Henry Forbes Angus, (1891 – 1991), was born in Victoria, British Columbia. Rather than focusing on his education at McGill University in Montreal, or his prestigious law scholarship that allowed him to study law at Oxford, I will simply state that in 1919, he became an assistant professor of economics at UBC , subsequently becoming professor, department head, and dean of graduate studies.
In 1942 Walter Sage and Henry Angus, protested against the mistreatment and internment of Japanese Canadians. Geographer Kay Anderson (1958 – ) regarded Angus’ opposition as an important breakthrough in the dismantling of the anti-Asian consensus, in the province. Angus regarded Asian-Canadians as part of the “us” (Canadian citizens who regarded British Columbia as their home), and not a “them” (alien outsiders).
Margaret Ormsby (1909 – 1996) was born in Quesnel, raised in the Okanagan, educated in Vancouver and Bryn Mawr, Pennsylvania. She became a professor of history at UBC history in 1955, and department head in 1965. The first book I read written by her on the history of British Columbia was British Columbia: A History (1958). In Chapter 12, “The People’s Dick”, she writes: “The outbreak of the South African War in 1899 found British Columbia standing loyally at the side of the Mother Country: in no other section of Canada was there greater martial ardour or more enthusiastic endorsation of the British Cause.” (p. 327). I have often wondered how much the word British in the province’s name has had a (negative) behavioural influence on its citizens.

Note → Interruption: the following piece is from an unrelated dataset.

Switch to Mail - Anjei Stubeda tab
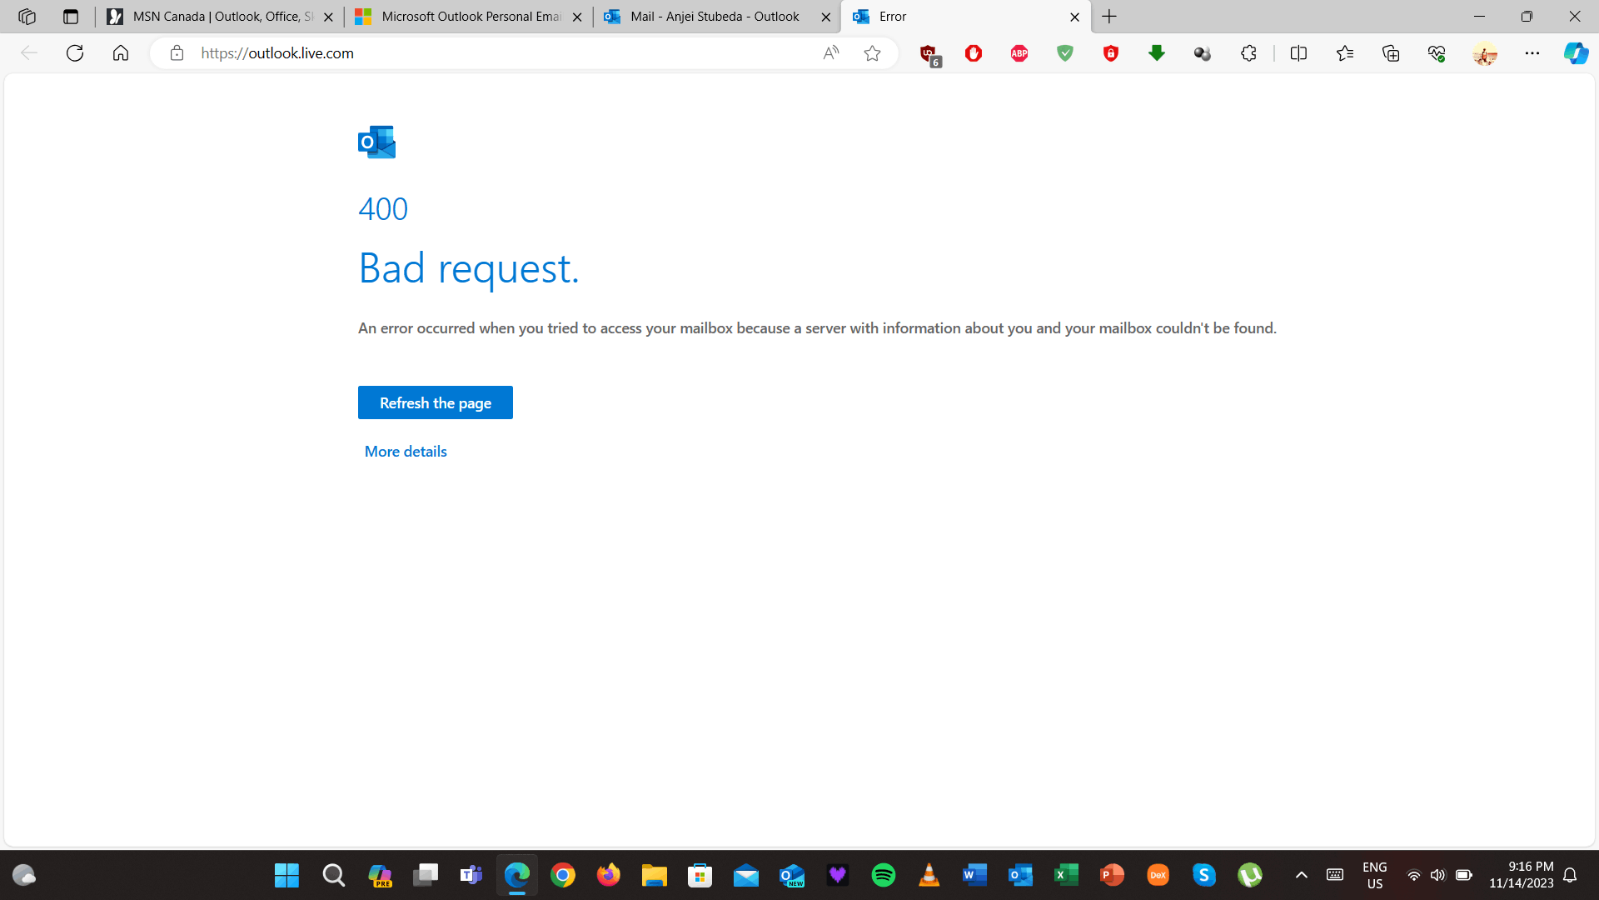This screenshot has height=900, width=1599. (715, 17)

Despite the increased professionalism in history, the Canadian public often chooses to read the works of populists, such as Pierre Burton (1920 – 2004), who became editor of the Vancouver Sun, at the age of 21. To his credit, he also opposed the internment of Japanese Canadians.
Another annoying aspect of British exceptionalism, is the monarchy. Monarchies are opaque institutions. In the United Kingdom, over 1 000 laws have been vetted using a secretive procedure – The Queen’s/ now King’s Consent – where government ministers privately notify the Queen/ King of clauses in draft parliamentary bills and ask for her/ his consent to debate them. In essence, this asks her/ his permission to include clauses in legislation. This allows her/ him to change proposed bills before they are presented to elected members of parliament. According to the Guardian, the procedure has been used to conceal her/ his private wealth from the public, and to exclude her/ his estates, and those of her/ his heirs, from proposed laws relating to road safety, land and historic site policy. I do not know how much this has been done in Canada.
My political beliefs have not changed significantly in more than fifty years. At that time, there seemed to be more political understanding, if not consensus, between the left and the right. Now? Not so much. A three minute video by Robert Reich explains it. Because of the deterioration of this understanding, along with increased racism in some segments of the population, it is important to come to grips with anti-Asian sentiments.
Note 1. An inspired source for this weblog post was Chad Reimer (1963 – ), Writing British Columbia History 1784-1958 (2009).
Note 2. This is the first of three parts about British Columbia and Asian Canadians. The second part will examine the situation for Chinese immigrants to Canadians, from Chinese sources. The third part will look at the Komagata Maru.
Note 3. This is being published on the Lunar New Year, the Year of the Water Rabbit, that starts on Sunday, 2023-01-21.